Records from a data source
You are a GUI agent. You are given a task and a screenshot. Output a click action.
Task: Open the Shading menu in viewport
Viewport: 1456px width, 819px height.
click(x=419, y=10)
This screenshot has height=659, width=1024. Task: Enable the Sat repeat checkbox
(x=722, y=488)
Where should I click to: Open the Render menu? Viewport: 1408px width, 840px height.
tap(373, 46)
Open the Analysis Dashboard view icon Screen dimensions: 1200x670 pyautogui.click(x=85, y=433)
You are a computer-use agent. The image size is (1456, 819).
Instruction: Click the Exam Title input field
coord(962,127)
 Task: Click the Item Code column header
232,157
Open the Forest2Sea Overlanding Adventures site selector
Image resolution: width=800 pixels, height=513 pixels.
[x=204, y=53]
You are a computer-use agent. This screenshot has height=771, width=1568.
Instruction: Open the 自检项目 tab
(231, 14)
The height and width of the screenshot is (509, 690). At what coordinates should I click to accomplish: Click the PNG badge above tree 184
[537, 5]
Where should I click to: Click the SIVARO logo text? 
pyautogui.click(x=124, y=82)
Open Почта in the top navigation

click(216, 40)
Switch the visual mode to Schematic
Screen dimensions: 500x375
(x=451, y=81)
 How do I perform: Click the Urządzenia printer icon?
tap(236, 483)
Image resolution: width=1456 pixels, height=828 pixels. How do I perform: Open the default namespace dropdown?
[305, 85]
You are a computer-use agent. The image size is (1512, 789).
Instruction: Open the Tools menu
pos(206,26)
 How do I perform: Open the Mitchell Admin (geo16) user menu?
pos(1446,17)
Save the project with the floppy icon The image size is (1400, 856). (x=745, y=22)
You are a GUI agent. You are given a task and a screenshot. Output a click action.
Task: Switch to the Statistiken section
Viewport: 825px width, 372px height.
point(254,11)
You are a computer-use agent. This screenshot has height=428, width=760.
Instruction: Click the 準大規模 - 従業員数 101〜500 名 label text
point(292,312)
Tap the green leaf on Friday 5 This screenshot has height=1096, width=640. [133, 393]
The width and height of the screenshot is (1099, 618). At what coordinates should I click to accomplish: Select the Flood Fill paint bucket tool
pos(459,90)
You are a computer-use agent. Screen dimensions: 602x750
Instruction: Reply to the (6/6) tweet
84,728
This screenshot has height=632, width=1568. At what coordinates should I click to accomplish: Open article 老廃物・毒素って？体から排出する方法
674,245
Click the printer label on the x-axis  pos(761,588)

*Aim of the task*.
Transcribe the lines from the line with "Open the Analysis" to the line with "[x=204, y=53]", including both of those lines.

*Answer to this exercise*.
Open the Analysis Dashboard view icon Screen dimensions: 1200x670 pyautogui.click(x=85, y=433)
You are a computer-use agent. The image size is (1456, 819).
Instruction: Click the Exam Title input field
coord(962,127)
 Task: Click the Item Code column header
232,157
Open the Forest2Sea Overlanding Adventures site selector
Image resolution: width=800 pixels, height=513 pixels.
[x=204, y=53]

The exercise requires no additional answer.